**PROVIDED PASSAGE**
————

Tipsheet

Fani Willis Demands More Taxpayer Money

Fulton County DA Fani Willis is calling for a funding boost from the county after she spent over three-quarters of a million dollars on the salary of a subordinate she slept with.

At a news conference Monday morning, Willis accused Fulton County Commission Chairman Robb Pitts along with the rest of the Board of Commissioners of not "doing their job" allocating the budget better.

Willis insisted that in order to adequately perform her duties, she needs more money to hire additional staff.

"If the District Attorney's Office doesn't have the right amount of attorneys, investigators—we can't continue to excel and to make progress for our city," Willis said. "We can't continue to enjoy a safe city."

Willis is urging Fulton County citizens to call their commissioners while the board is finalizing the 2025 budget.

"We ought to demand that the DA's office is financed in a way where we can properly prosecute crimes," Willis said.

————

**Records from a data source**
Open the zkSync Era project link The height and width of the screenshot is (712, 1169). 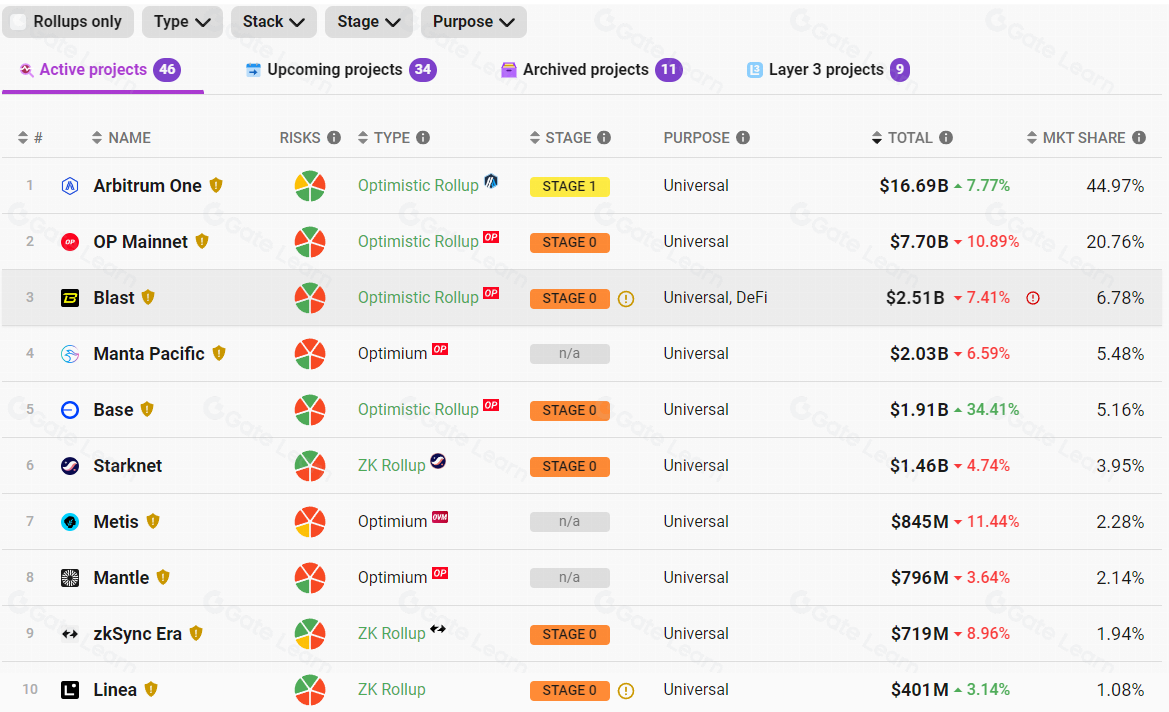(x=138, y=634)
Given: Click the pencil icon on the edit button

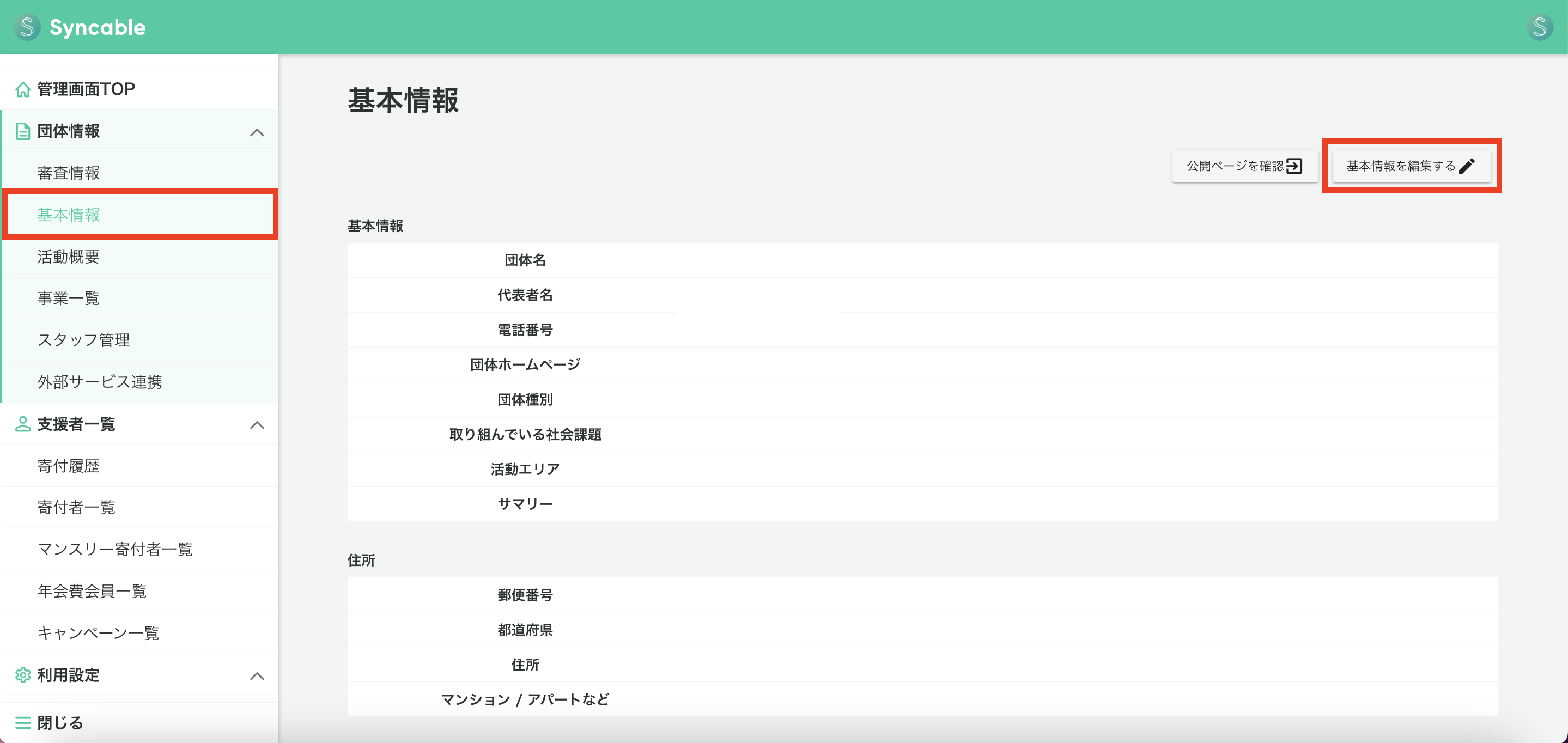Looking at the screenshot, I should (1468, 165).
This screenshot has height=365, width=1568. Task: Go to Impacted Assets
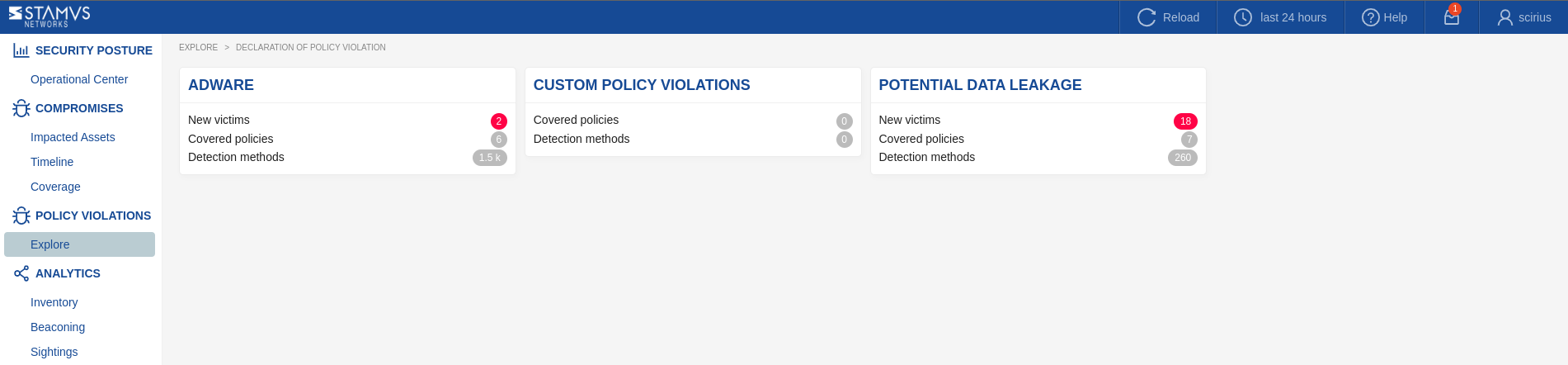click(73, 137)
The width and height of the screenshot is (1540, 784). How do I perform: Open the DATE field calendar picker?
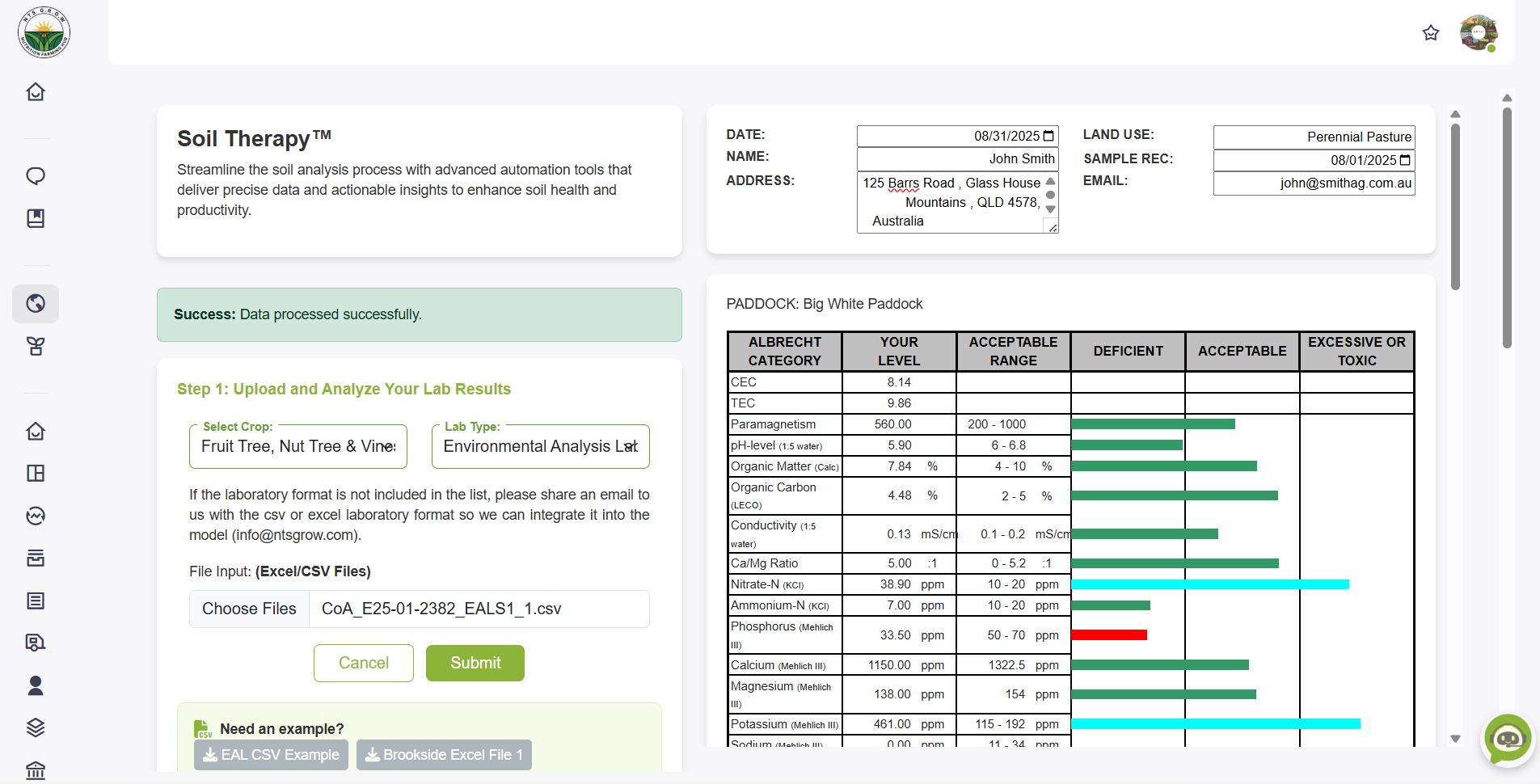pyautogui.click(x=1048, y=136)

————

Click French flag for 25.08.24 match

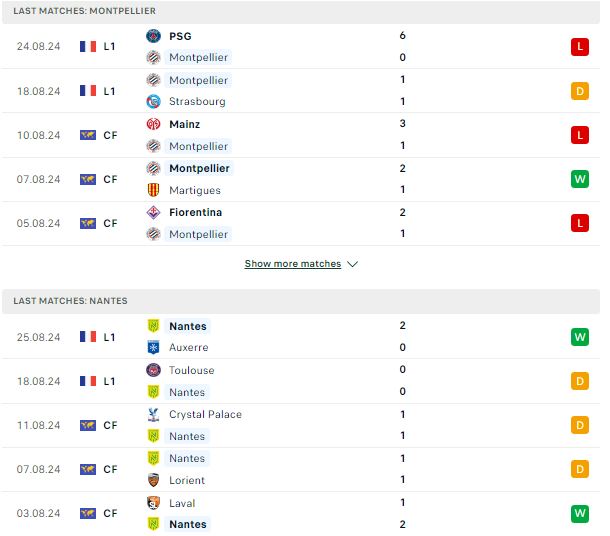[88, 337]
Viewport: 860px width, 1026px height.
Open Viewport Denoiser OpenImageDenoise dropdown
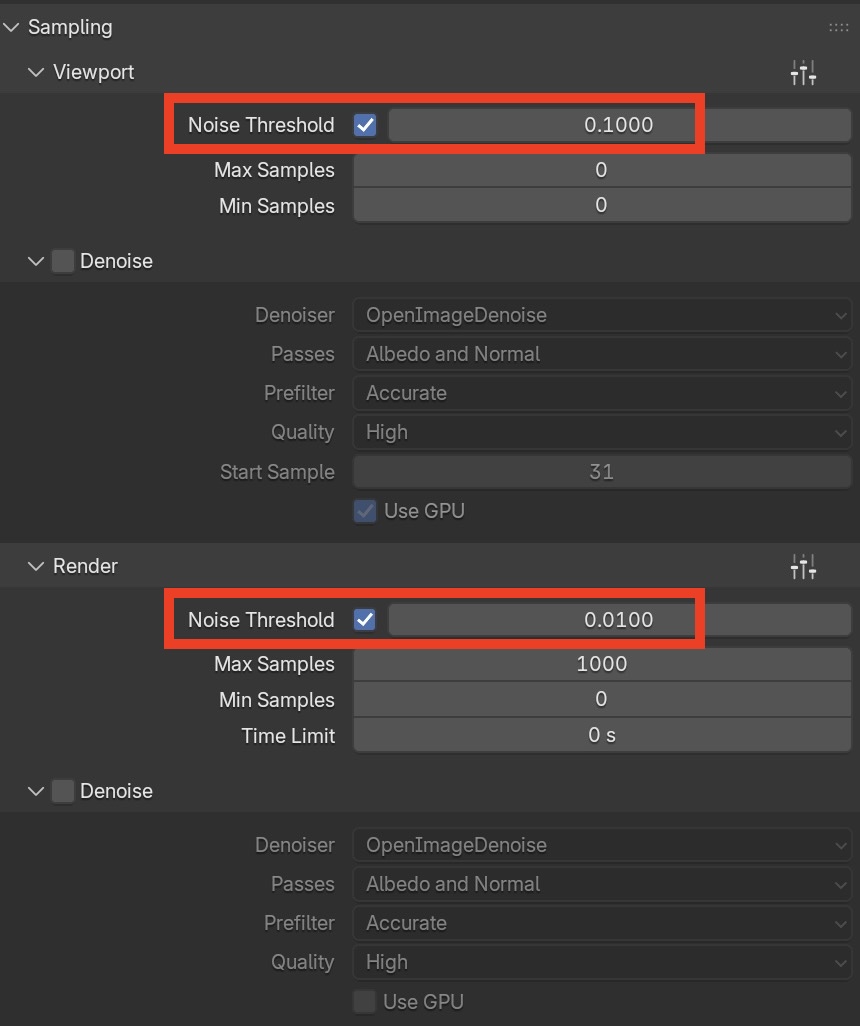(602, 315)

————

**TASK SET**
1. In the Fani Willis article, whom does Willis urge Fulton County citizens to call?
2. Copy the part of the Fani Willis article starting with "Fulton County DA" and going on through "the budget better.".

**WRITTEN RESPONSES**
1. Their commissioners.

2.
Fulton County DA Fani Willis is calling for a funding boost from the county after she spent over three-quarters of a million dollars on the salary of a subordinate she slept with.

At a news conference Monday morning, Willis accused Fulton County Commission Chairman Robb Pitts along with the rest of the Board of Commissioners of not "doing their job" allocating the budget better.